After reading and doing the exercises in this book, you should be able to:

  • Apply bash scripting to your own work
  • Articulate basic Cloud Computing concepts that apply to the DNAnexus platform
  • Leverage bash scripting and the dx-toolkit to execute jobs on the DNAnexus platform
  • Execute batch processing of multiple files in a project on the DNAnexus platform
  • Monitor, profile, terminate and retry jobs to optimize costs
  • Manage software dependencies reproducibly using container-based technologies such as Docker

1.2 Four Levels of Using DNAnexus

One way to approach learning DNAnexus is to think about the skills you need to process a number of files. Ben Busby has noted there are 4 main skill levels in processing files on the DNAnexus platform:

Level # of Files Skill
1 1 Interactive Analysis (Cloud Workstation, JupyterLab)
2 1-50 Files dx run, Swiss Army Knife
3 50-1000 Files Building your own apps
4 1000+ Files, multiple steps Using WDL (Workflow Description Language)

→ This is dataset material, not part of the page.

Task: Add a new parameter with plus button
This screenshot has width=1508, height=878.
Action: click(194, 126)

We’ll be covering mostly level 2, but you will have the skills to move on to Level 3.

The key is to gradually build on your skills.

1.3 What is not covered

  • Using Bash scripting in DNAnexus Apps and Workflows
  • Using Bash Scripting in Workflow Description Language (WDL)

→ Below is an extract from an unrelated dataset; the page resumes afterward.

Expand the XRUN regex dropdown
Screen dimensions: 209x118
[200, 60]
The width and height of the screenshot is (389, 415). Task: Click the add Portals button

As mentioned, these are advanced level topics. However, this book will provide an excellent foundation to effectively building apps and workflows on the DNAnexus platform.

This book is not meant to be a substitute for excellent books such as Data Science on the Command Line. This book focuses on the essential Bash shell skills that will help you on the DNAnexus platform.

1.4 Notes

This is a very opinionated journey through Bash shell scripting, workflow languages, and reproduciblity. This is written from the perspective of a user, and should not be considered as official DNAnexus documentation.

It is designed to build on each of the concepts in a gradual manner. Where possible, we link to the official DNAnexus documentation. It is not meant to be a replacement for the DNAnexus documentation.

At each step, you’ll be able to do useful things with your data. We will focus on skills and programming patterns that are useful.

1.5 Prerequisites

Before you tackle this book, you should be able to accomplish the following:

We recommend reviewing a course such as the Software Carpentry course for Shell Scripting before getting started with this book. The Missing Semester of your CS Education is another great introduction/resource.

1.6 About Me

My name is Ted Laderas. I have been an instructor and trainer for over 10 years, making complex technologies understandable by my students and a variety of audiences.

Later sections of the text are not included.